More flute - less magic


When will opera directors learn that less is invariably more? In the 1950s the actor-manager Brian Rix developed a genre of comedy known as Whitehall farce. The main characteristic of this peculiarly English art form was frantic stage business involving a lot of doors. And judging by the six doors and endless comings and goings in English Touring Opera's new production of Mozart's The Magic Flute, which played at Snape yesterday, we may be about to experience a revival of the Whitehall farce.

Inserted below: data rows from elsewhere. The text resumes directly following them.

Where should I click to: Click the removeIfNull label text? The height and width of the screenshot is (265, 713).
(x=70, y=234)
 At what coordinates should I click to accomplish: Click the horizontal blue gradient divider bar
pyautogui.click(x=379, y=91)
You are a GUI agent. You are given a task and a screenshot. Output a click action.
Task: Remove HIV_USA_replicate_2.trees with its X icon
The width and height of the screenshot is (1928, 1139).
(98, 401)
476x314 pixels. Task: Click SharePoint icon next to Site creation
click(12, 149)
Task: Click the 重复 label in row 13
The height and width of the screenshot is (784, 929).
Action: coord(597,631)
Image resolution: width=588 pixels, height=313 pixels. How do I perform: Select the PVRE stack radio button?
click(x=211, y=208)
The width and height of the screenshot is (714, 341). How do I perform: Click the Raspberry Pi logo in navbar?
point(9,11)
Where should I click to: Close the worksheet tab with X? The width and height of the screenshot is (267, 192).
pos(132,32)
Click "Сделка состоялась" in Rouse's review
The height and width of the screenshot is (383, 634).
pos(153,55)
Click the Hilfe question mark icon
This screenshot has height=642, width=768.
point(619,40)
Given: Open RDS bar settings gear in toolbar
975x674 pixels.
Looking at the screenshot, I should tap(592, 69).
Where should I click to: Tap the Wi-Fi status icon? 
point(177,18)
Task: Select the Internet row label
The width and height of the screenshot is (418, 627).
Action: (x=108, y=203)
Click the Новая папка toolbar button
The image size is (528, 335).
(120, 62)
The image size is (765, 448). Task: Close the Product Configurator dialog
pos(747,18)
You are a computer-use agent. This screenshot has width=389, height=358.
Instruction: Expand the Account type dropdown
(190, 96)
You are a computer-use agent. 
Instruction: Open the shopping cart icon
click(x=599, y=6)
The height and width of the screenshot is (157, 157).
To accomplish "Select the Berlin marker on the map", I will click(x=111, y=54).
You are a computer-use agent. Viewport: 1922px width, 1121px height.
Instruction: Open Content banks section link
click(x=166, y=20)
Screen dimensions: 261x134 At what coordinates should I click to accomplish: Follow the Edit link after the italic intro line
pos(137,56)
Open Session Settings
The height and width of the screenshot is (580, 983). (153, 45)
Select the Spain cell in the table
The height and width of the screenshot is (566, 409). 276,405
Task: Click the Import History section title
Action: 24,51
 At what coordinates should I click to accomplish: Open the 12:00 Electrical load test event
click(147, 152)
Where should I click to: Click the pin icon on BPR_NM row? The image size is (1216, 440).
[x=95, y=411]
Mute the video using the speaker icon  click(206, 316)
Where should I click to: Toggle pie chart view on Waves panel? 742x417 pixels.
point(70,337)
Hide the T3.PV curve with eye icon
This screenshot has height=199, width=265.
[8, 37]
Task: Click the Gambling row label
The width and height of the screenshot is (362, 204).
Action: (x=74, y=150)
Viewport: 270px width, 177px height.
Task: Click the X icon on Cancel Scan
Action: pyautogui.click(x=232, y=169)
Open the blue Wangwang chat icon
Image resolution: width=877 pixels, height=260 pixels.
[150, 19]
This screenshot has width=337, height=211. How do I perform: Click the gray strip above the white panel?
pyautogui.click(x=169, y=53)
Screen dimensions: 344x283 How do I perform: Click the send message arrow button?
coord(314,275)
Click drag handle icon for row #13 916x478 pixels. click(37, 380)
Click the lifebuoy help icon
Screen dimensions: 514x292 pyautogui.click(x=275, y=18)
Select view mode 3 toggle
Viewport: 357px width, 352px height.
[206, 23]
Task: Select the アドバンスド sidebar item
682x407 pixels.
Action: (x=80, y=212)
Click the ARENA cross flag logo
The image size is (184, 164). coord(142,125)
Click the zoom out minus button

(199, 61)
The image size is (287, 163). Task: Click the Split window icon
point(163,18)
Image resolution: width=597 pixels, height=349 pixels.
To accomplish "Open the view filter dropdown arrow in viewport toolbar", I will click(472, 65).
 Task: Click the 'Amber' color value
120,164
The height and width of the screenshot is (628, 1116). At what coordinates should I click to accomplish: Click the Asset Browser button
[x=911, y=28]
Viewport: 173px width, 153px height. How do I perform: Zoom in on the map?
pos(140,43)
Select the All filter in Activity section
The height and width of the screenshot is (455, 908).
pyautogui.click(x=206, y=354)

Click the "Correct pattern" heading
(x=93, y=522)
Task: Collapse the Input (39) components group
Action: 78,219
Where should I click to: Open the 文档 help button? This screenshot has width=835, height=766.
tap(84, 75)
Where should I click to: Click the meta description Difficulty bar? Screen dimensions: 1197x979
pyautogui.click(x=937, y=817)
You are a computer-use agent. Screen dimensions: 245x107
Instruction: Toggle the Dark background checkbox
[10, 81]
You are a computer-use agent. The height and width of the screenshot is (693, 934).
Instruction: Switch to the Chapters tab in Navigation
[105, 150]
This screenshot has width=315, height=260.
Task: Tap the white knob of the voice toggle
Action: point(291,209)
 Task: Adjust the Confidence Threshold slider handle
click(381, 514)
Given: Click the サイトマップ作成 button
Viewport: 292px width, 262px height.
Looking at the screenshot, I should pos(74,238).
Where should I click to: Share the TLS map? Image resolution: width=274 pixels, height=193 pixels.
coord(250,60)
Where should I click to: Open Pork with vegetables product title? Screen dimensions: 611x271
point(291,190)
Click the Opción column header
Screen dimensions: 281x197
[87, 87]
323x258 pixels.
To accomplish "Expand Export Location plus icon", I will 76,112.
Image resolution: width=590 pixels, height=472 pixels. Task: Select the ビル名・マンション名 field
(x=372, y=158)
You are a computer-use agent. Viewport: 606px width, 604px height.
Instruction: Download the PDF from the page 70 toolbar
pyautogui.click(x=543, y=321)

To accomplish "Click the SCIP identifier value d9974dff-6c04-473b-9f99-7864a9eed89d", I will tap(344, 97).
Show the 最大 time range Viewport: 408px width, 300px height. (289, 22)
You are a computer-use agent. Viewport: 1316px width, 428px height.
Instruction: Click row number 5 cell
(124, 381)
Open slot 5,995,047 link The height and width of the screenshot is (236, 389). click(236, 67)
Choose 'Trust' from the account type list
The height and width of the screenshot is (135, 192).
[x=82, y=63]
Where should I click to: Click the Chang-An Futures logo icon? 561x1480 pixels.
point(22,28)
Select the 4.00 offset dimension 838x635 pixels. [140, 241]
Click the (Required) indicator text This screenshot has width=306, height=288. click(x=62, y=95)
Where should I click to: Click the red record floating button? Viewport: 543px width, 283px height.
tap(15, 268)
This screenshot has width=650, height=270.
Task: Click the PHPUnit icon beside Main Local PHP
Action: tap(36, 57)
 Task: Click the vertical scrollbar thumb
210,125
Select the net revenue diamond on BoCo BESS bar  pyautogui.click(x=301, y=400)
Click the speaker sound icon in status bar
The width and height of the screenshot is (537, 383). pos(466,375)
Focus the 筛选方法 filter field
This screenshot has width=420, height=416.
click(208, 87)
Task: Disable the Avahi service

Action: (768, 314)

This new Magic Flute is directed by, and I quote English Touring Opera's website, "phyical theatre specialist Liam Steel". So it was hardly surprising that the production was more theatre music than music theatre. But this meant that fleeting moments of magic battled against a noisy set that was part lighting showroom (see header photo) and part TV game show. Musically, things under conductor Paul McGrath were equally patchy, despite an outstanding Queen of the Night from Laure Meloy. And was an electronic keyboard in a Mozart opera at Snape a sound of the times, or just a sound of the technology?

English Touring Opera work on restricted budgets, and do a fantastic job of taking English language opera to the places that more prestigous companies do not reach. For this reason they invariably receive a positive press. But, I am afraid, this time I am putting the final score at Physical Theatre 5 - Mozart 1.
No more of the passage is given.